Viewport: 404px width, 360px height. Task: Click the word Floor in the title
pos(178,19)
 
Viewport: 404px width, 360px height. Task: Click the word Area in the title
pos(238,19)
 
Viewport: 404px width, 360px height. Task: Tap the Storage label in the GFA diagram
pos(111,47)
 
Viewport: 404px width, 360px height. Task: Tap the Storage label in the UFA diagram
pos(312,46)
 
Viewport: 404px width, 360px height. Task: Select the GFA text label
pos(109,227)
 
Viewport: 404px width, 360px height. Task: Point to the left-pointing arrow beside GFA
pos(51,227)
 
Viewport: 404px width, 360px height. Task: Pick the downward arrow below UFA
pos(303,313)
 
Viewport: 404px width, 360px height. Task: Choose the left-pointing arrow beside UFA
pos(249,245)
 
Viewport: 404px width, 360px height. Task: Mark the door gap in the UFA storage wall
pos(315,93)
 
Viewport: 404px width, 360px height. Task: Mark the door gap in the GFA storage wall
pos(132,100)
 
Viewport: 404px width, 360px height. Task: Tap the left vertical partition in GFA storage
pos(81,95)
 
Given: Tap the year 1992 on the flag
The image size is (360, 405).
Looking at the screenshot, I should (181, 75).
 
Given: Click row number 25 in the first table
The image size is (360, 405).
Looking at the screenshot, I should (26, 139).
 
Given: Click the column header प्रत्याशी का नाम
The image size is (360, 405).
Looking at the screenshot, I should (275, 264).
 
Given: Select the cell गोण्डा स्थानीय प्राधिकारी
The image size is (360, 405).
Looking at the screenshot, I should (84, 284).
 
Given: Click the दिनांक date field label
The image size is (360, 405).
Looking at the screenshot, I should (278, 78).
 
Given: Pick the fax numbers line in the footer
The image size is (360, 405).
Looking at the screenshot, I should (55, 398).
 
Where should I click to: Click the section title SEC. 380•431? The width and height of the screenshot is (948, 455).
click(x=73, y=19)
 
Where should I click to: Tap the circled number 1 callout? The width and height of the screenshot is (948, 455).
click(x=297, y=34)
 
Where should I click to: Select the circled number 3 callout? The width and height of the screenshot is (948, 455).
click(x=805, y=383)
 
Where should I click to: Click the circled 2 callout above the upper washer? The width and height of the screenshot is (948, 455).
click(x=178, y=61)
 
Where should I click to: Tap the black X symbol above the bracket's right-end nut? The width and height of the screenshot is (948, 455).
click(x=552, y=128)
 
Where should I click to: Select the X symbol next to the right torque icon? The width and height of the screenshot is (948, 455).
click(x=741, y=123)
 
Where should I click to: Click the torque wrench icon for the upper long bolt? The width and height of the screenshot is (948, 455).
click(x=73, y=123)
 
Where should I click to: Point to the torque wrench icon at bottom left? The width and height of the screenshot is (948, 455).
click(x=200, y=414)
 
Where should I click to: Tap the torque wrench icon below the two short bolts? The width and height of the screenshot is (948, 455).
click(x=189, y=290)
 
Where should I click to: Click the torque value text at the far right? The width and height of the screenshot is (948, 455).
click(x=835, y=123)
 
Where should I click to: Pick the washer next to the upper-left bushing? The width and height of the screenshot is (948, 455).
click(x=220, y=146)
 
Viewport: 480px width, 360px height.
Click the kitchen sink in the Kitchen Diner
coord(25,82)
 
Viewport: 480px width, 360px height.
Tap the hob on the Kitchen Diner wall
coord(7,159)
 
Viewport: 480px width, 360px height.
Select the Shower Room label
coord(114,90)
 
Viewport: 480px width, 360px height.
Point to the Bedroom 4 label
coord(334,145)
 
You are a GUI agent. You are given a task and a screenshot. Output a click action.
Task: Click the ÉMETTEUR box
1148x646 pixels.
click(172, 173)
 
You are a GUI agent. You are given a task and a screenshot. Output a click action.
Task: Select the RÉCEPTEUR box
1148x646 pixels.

#### Brief:
Can you copy the material above word for word, from its first line up to and including the line containing "pos(109,227)"?

#### Expected answer:
Viewport: 404px width, 360px height. Task: Click the word Floor in the title
pos(178,19)
 
Viewport: 404px width, 360px height. Task: Click the word Area in the title
pos(238,19)
 
Viewport: 404px width, 360px height. Task: Tap the Storage label in the GFA diagram
pos(111,47)
 
Viewport: 404px width, 360px height. Task: Tap the Storage label in the UFA diagram
pos(312,46)
 
Viewport: 404px width, 360px height. Task: Select the GFA text label
pos(109,227)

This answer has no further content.